**Task prompt**
In the following material, identify every line holding the string "tweet" and return it.
___
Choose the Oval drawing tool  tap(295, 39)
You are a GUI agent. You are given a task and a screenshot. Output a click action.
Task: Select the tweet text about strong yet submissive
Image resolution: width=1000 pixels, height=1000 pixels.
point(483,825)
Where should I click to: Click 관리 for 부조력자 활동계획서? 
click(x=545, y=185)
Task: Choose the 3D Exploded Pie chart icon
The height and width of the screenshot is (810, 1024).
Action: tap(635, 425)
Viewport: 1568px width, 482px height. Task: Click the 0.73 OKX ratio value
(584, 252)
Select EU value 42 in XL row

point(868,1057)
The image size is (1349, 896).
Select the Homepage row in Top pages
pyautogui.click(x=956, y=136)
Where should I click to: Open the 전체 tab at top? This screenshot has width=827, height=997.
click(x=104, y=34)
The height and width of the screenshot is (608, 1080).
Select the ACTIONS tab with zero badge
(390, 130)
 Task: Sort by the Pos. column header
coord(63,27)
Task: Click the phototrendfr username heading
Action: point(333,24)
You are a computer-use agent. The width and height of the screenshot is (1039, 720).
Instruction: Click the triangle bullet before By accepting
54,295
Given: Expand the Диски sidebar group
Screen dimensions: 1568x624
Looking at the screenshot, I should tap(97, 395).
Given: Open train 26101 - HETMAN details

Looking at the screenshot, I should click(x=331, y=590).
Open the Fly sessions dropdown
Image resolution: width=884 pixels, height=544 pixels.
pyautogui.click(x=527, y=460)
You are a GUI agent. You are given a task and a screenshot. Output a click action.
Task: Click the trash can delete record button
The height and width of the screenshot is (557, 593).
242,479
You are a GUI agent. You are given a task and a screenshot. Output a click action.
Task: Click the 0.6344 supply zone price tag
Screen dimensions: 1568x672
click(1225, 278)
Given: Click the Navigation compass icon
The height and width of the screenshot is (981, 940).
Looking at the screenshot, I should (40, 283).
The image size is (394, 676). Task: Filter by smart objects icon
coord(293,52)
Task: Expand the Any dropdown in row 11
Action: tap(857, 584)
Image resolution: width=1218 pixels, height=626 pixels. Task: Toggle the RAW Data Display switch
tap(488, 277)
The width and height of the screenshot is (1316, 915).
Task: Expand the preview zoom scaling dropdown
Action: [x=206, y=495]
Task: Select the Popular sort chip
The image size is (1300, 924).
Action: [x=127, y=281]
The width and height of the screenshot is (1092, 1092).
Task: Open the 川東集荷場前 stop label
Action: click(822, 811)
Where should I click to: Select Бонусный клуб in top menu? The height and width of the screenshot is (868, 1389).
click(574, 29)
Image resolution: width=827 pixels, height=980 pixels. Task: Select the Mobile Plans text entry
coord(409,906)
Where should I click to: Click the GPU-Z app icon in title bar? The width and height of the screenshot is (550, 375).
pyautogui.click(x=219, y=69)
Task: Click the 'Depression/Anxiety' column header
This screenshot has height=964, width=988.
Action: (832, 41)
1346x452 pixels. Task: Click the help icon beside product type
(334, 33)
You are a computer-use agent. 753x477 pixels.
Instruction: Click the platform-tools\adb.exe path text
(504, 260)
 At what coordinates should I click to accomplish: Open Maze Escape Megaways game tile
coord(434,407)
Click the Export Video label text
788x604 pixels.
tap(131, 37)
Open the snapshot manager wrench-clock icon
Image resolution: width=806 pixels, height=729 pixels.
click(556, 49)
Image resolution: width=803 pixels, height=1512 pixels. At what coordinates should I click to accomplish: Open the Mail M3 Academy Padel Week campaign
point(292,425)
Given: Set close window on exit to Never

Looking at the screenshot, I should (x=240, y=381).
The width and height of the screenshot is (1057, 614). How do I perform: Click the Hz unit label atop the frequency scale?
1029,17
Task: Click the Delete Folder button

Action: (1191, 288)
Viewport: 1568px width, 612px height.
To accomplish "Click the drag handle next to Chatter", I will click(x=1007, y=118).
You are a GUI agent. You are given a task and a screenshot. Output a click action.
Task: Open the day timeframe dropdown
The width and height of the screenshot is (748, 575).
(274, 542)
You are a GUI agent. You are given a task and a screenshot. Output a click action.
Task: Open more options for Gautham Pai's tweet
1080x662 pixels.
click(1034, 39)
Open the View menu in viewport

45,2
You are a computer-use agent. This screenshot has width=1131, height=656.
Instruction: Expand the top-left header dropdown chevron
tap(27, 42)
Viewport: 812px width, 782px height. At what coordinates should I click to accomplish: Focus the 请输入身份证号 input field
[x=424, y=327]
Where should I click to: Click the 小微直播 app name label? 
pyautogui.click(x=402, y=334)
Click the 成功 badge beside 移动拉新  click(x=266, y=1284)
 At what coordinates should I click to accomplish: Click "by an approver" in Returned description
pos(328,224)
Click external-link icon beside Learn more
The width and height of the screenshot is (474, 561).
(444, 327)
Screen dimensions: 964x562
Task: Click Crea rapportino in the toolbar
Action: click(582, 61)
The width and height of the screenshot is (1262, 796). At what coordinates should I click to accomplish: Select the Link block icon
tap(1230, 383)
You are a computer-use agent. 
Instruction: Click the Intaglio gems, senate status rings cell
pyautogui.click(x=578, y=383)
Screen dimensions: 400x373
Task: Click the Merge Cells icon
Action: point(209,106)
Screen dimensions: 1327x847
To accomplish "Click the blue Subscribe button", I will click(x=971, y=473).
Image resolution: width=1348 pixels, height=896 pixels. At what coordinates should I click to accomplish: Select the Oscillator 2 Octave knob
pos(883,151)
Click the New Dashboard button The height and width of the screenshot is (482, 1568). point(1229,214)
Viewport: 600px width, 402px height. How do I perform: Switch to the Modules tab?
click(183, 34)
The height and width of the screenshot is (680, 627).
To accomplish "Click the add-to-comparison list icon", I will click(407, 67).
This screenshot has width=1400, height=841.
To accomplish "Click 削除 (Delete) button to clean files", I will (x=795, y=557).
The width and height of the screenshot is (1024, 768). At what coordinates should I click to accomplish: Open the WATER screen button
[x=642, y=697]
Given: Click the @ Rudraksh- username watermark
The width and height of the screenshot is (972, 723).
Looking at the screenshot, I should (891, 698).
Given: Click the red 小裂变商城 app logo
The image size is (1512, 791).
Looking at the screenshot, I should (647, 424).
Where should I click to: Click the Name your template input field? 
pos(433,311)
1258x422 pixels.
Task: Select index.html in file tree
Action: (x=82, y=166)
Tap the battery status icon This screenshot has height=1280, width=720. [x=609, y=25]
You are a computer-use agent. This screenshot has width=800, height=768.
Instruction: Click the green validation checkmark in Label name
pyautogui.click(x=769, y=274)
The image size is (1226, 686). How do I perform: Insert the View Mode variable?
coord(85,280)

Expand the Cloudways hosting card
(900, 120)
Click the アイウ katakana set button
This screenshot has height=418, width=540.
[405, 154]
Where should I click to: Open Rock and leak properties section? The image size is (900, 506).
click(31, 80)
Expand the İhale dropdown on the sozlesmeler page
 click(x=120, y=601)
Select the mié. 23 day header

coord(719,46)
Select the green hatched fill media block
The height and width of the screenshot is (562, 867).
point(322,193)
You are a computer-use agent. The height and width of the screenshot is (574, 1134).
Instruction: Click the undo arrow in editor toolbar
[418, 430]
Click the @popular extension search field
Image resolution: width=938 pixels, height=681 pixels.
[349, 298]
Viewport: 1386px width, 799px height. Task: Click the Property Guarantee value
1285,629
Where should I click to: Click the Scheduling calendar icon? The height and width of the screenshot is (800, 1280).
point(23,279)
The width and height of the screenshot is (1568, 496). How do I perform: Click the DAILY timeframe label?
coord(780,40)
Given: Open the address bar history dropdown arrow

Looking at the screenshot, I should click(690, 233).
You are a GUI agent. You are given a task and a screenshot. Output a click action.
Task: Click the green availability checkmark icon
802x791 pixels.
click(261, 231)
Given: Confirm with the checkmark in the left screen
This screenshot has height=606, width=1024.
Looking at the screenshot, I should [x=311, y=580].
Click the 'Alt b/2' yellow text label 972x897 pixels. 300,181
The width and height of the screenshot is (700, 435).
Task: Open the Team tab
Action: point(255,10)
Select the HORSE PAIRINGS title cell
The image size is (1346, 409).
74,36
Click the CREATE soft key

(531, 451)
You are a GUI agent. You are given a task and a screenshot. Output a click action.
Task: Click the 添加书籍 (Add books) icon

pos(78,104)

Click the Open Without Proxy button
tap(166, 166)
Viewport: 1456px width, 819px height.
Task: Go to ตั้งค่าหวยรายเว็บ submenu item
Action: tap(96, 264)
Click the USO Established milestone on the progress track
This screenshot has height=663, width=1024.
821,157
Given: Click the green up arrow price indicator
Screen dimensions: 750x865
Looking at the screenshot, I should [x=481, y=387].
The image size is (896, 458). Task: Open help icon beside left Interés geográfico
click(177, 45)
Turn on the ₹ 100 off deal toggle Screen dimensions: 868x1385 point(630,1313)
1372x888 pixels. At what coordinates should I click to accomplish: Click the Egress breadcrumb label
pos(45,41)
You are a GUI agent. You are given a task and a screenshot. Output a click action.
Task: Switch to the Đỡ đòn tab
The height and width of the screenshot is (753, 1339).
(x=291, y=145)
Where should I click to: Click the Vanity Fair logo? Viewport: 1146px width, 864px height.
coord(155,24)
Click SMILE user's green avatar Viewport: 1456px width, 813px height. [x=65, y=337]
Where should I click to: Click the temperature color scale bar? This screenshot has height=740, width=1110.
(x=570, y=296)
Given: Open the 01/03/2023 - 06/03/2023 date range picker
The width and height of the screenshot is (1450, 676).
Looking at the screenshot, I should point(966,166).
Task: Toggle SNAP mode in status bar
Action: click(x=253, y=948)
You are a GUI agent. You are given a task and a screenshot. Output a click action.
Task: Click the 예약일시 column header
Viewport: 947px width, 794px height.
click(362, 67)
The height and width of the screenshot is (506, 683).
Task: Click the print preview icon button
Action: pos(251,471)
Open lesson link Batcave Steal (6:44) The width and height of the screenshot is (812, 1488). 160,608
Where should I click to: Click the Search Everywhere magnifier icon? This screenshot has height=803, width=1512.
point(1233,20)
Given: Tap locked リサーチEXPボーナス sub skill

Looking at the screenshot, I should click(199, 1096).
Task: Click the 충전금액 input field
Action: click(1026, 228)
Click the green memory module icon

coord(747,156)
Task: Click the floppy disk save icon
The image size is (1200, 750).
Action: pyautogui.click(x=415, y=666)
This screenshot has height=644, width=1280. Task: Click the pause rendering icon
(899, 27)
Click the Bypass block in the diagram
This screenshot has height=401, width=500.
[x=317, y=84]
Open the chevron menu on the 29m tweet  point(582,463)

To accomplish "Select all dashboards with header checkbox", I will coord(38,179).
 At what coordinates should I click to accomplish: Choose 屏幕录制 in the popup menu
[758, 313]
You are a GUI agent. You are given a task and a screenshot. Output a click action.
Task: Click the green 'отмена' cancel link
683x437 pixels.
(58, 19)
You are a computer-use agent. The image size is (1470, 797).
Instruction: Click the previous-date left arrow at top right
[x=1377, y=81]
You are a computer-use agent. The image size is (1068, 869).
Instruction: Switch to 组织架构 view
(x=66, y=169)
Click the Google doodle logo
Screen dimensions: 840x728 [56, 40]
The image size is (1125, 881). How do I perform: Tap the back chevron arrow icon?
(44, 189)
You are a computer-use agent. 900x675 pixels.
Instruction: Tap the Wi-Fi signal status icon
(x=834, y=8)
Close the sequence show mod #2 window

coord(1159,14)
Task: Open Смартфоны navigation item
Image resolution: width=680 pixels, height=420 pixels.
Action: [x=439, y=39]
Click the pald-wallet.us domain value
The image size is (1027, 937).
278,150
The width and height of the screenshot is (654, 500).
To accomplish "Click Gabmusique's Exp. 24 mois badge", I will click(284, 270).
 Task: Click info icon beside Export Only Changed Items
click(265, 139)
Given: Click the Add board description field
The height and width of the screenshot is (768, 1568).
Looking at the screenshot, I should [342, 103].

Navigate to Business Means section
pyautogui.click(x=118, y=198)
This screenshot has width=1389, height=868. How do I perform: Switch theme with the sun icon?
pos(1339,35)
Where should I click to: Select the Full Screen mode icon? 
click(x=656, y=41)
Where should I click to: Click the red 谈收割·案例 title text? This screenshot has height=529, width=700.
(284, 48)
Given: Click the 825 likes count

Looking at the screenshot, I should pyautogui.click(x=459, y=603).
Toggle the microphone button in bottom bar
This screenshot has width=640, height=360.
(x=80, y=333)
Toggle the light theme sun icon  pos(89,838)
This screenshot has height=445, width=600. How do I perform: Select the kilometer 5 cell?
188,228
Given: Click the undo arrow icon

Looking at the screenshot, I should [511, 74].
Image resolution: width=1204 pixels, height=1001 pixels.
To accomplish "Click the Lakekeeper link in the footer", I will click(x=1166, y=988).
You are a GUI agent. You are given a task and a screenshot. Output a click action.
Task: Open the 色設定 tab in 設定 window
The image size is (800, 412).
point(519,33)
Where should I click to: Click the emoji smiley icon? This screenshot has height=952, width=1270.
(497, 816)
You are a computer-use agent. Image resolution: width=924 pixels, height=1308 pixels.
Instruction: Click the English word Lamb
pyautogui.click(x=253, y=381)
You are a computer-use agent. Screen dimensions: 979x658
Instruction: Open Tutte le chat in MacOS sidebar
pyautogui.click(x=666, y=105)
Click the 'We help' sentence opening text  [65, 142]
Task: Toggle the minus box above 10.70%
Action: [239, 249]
___
**Answer below**
Task: Select the tweet text about strong yet submissive
Task: Open more options for Gautham Pai's tweet
Open the chevron menu on the 29m tweet  point(582,463)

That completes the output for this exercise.